Encore une fois, s’il est vrai que les bureaux des visas et les agents qui y travaillent sont soumis à des contraintes opérationnelles importantes et qu’ils doivent composer avec des ressources limitées à cause des quantités énormes de demandes à traiter, ils ne sauraient être dispensés de rendre des décisions adaptées à la trame factuelle qui leur est présentée. Renoncer à ce que ces décisions soient fondamentalement adaptées à la preuve enlèverait à l’examen du caractère raisonnable l’élément de rigueur exigé par l’arrêt Vavilov, aux par 13, 67 et 72. « Caractère raisonnable » n’est pas synonyme de « motifs abondants » : une justification simple et concise fera l’affaire.

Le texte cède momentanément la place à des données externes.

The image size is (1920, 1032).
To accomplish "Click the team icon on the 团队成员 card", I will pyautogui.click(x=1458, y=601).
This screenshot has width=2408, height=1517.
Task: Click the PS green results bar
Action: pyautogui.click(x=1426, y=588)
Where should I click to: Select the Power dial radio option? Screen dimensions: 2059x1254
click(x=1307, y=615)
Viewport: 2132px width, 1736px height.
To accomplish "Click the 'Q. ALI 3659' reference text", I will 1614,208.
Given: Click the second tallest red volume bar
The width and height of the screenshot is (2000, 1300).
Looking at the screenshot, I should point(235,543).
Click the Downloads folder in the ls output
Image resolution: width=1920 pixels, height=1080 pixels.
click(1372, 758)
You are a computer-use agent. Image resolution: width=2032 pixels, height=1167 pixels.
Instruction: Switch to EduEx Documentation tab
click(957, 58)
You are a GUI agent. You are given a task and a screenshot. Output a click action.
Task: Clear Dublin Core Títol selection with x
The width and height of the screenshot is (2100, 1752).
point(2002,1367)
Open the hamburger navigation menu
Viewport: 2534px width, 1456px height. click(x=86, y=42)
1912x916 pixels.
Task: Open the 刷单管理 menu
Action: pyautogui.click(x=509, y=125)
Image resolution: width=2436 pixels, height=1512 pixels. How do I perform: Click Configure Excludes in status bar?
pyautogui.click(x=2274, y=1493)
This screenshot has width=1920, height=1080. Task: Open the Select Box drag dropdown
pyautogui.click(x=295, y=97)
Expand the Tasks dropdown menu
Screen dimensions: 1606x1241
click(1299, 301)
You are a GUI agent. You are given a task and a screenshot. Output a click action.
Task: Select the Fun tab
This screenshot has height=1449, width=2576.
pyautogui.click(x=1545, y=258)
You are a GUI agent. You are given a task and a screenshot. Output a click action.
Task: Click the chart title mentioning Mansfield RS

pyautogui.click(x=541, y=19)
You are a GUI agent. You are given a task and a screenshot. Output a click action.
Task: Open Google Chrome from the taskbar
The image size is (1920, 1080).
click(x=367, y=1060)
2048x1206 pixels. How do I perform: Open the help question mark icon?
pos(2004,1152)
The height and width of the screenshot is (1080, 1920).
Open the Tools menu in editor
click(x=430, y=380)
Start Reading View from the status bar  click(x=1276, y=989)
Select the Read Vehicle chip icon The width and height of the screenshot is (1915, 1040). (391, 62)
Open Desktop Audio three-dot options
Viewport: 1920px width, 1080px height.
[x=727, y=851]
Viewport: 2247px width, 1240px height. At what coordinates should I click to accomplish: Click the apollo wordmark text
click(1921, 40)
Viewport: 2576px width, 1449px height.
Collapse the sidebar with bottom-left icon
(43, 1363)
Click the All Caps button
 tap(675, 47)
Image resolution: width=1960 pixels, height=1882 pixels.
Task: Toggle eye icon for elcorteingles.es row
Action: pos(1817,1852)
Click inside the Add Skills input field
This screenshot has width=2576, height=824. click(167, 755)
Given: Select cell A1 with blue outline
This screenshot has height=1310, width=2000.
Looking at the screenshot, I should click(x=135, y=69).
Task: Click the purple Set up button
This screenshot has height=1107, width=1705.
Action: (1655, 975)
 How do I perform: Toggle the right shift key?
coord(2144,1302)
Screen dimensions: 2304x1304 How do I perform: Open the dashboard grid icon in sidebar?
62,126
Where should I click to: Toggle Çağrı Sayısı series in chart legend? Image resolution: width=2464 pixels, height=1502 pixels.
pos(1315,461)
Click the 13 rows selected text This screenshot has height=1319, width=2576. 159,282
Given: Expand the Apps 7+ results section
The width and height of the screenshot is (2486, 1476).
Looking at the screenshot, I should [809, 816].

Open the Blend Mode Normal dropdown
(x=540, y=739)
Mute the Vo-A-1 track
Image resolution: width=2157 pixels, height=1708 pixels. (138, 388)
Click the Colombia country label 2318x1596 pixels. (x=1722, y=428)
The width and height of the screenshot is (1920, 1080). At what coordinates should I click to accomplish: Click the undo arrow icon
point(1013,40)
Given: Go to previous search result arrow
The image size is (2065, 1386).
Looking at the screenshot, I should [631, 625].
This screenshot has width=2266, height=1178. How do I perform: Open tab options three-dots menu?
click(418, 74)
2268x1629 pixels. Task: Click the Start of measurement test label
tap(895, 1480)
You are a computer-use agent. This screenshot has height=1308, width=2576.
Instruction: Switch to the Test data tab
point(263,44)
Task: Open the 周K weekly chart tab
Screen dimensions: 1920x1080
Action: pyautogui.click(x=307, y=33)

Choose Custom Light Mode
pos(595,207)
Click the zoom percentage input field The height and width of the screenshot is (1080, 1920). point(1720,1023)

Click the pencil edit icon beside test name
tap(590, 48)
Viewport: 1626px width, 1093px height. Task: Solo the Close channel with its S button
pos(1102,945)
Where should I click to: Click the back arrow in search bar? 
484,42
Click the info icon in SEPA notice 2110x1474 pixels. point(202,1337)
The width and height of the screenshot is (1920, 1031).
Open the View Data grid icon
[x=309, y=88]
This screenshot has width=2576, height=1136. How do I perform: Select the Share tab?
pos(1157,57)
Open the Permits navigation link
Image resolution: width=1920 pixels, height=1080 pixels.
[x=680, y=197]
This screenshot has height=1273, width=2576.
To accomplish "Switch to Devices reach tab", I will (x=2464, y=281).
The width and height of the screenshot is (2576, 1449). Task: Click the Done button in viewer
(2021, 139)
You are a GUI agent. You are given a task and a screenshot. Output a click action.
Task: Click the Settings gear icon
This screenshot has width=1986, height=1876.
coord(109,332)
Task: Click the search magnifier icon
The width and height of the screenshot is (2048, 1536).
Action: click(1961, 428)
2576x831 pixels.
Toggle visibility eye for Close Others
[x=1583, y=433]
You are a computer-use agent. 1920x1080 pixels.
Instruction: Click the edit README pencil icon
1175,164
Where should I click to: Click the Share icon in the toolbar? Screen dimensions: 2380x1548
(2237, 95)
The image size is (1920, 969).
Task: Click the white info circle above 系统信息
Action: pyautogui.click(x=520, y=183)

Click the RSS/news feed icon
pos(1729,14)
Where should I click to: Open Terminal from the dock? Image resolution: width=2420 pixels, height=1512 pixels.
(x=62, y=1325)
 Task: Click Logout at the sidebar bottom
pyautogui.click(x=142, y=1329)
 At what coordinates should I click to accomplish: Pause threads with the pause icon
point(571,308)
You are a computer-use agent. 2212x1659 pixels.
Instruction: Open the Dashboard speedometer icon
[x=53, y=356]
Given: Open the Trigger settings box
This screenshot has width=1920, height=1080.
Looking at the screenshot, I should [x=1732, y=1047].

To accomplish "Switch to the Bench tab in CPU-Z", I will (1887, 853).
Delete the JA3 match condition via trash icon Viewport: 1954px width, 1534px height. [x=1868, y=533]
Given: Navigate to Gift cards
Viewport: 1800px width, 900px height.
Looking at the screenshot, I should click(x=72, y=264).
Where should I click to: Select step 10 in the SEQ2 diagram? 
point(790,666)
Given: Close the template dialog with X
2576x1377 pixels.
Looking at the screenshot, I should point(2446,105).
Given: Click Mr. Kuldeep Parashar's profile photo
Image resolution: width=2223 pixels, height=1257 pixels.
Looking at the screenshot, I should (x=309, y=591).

[Non souligné dans l’original.]

[15]  En l’espèce, le seul aspect des notes de l’agent qui se rapporte à sa conclusion selon laquelle les demandeurs n’ont pas de [traduction« liens socioéconomiques solides » avec Cuba était la mention [traduction« économies familiales de 3 000 $, revenu familial de 300 $ par mois ». La note ne contient aucune analyse de ces facteurs ni les raisons pour lesquelles ils appuient une conclusion selon laquelle les demandeurs ne quitteraient pas le Canada : Patel, précité, aux paragraphes 21 et 22; Asong Alem c Canada (Citoyenneté et Immigration), 2010 CF 148, aux paragraphes 14 et 15. Comme le défendeur le laisse entendre, on pourrait comprendre que la note exprime une préoccupation au sujet de la richesse de la famille et, par conséquent, de son incitation économique à retourner à Cuba, bien qu’il faudrait une lecture généreuse et un certain degré de déduction pour en arriver à cette conclusion. Quoi qu’il en soit, même avec une lecture généreuse, les motifs de l’agent n’analysent pas et n’examinent pas les éléments de preuve importants concernant les liens économiques des demandeurs avec Cuba (notamment le fait que les trois possèdent des biens immobiliers dans ce pays) et les éléments de preuve concernant leurs liens sociaux (notamment les membres de la famille proche, y compris ceux qui dépendent de leur soutien). Les motifs de l’agent ne font pas non plus référence à ces éléments. Les éléments de preuve concernant leurs liens avec Cuba et leur établissement dans ce pays, bien que non déterminants, appuient la conclusion selon laquelle la famille retournerait à Cuba pour y reprendre sa vie après sa visite au Canada.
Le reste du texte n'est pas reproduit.